Herbs that may be helpful for cold sores
Lemon balm has antiviral properties. A cream containing an extract of lemon balm has been shown in double-blind trials to speed the healing of cold sores.21 In one double-blind trial, topical application of a 1% 70:1 extract of lemon-balm leaf cream, four times daily for five days, led to significantly fewer symptoms and fewer blisters than experienced by those using a placebo cream.22 In most studies, the lemon-balm cream was applied two to four times per day for five to ten days.

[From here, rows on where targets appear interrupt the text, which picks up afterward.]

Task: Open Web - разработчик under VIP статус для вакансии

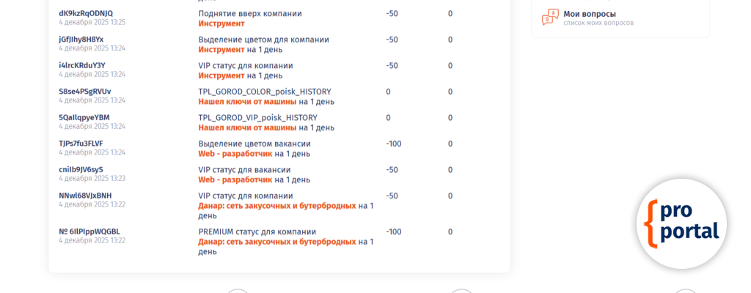Action: coord(235,179)
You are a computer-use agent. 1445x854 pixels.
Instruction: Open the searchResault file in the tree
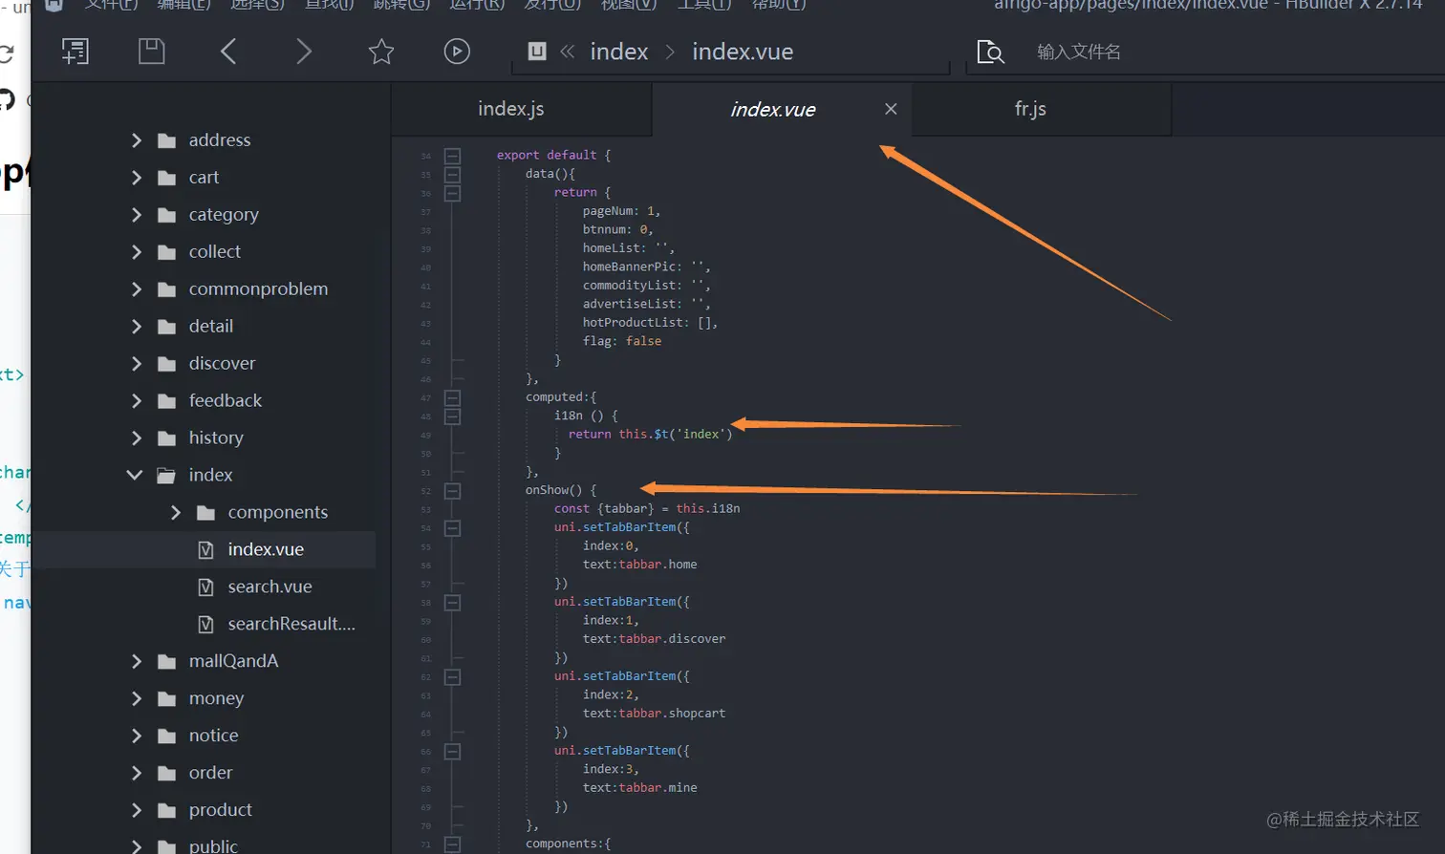pyautogui.click(x=291, y=624)
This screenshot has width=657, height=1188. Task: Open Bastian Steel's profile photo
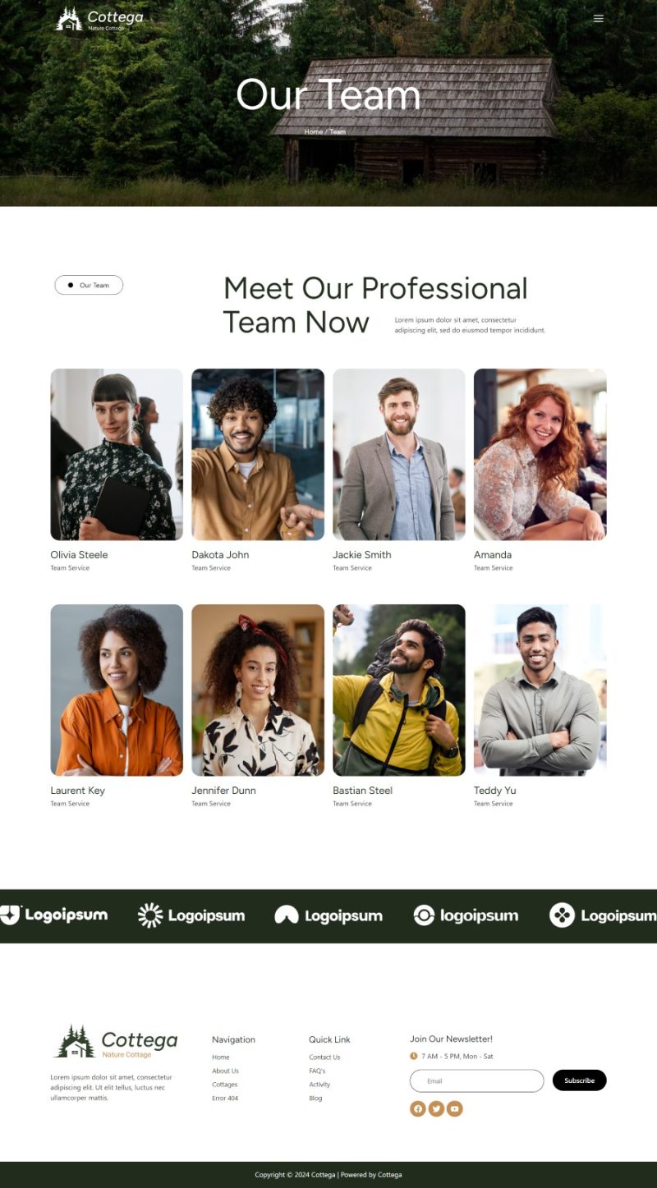coord(399,690)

The proanthocyanidins in witch hazel have been shown to exert significant antiviral activity against herpes simplex 1 in the test tube.23 In a double-blind trial, people with acute cold sore outbreaks applied a topical cream containing 2% witch hazel bark extract or placebo six times a day for three to eight days.24 By the end of the eighth day, those using the witch-hazel cream had a pronounced and statistically significant reduction in the size and spread of the inflammation when compared to the placebo group.

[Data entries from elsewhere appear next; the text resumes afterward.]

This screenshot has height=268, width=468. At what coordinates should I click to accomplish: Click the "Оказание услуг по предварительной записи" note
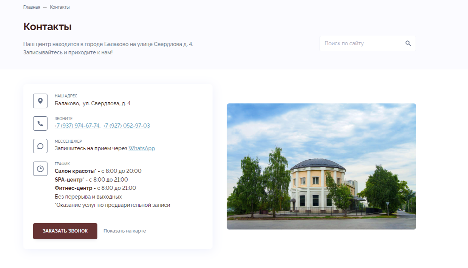(x=113, y=205)
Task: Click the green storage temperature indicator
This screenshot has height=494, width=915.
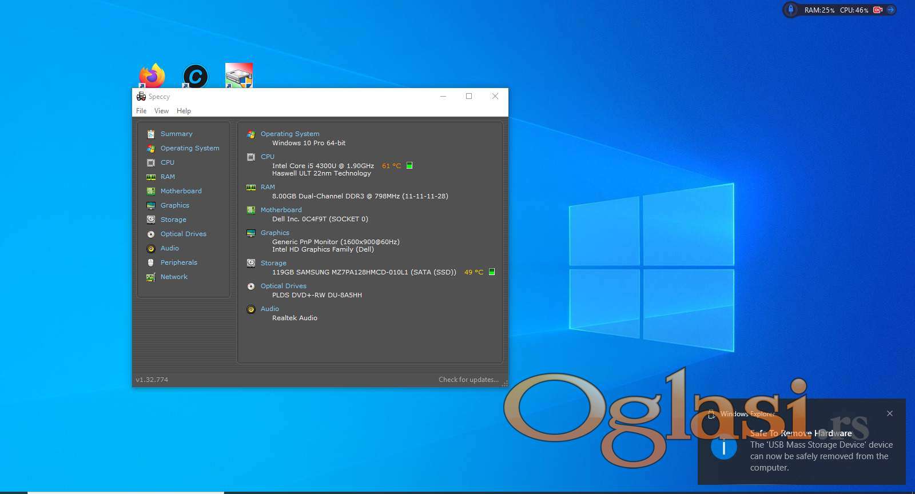Action: (492, 272)
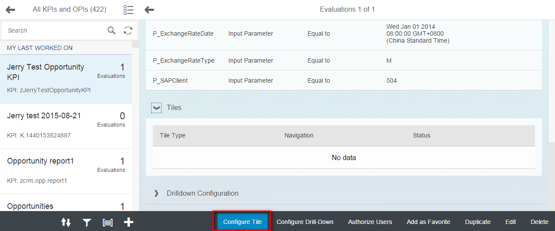Click Authorize Users button
Screen dimensions: 555x231
coord(370,222)
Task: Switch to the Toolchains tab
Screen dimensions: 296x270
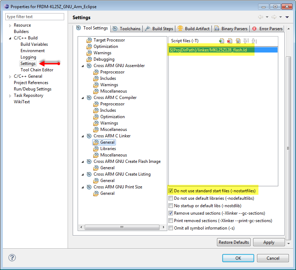Action: point(127,29)
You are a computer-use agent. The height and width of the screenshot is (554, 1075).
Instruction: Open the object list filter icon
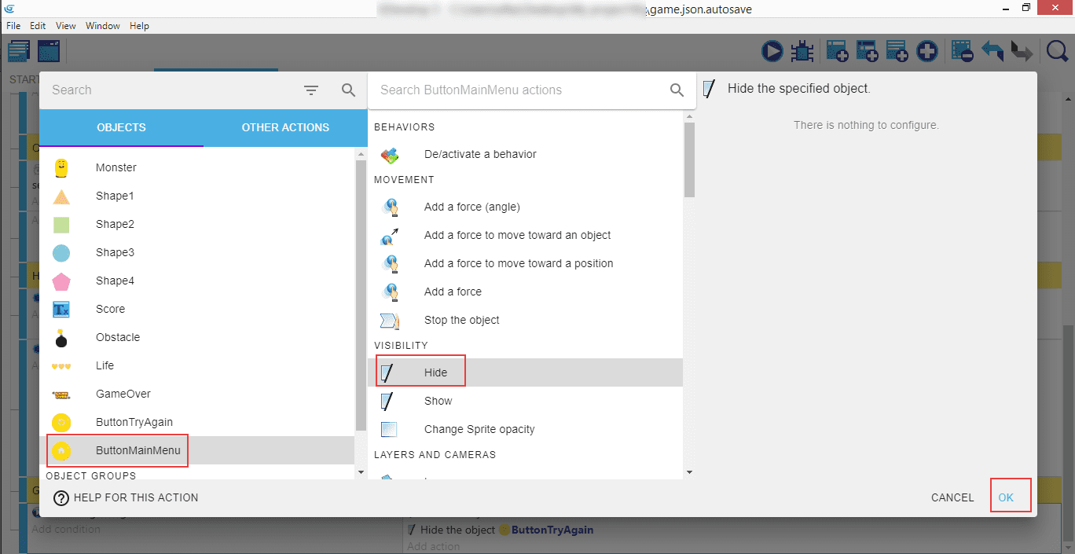[x=311, y=90]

Licorice in the form of a cream or gel may be applied directly to herpes sores three to four times per day. Licorice extracts containing glycyrrhizin or glycyrrhetinic acid should be used, as these are the constituents in licorice most likely to provide activity against the herpes simplex virus. There are no controlled trials demonstrating the effectiveness of this treatment, but a cream containing a synthetic version of glycyrrhetinic acid (carbenoxolone) was reported to speed healing time and reduce pain in people with herpes simplex.25
In traditional herbal medicine, tinctures of various herbs, including chaparral, St. John’s wort, goldenseal, myrrh, and echinacea, have been applied topically to herpes outbreaks in order to promote healing.
An extract from elderberry leaves, combined with St. John’s wort and soapwort (Saponaria officinalis), has been found to inhibit the herpes simplex virus in the test tube.26 However, the effect of these herbs on cold sores has not been studied.
Are there any side effects or interactions with cold sores?
Refer to the individual herb for information about any side effects or interactions.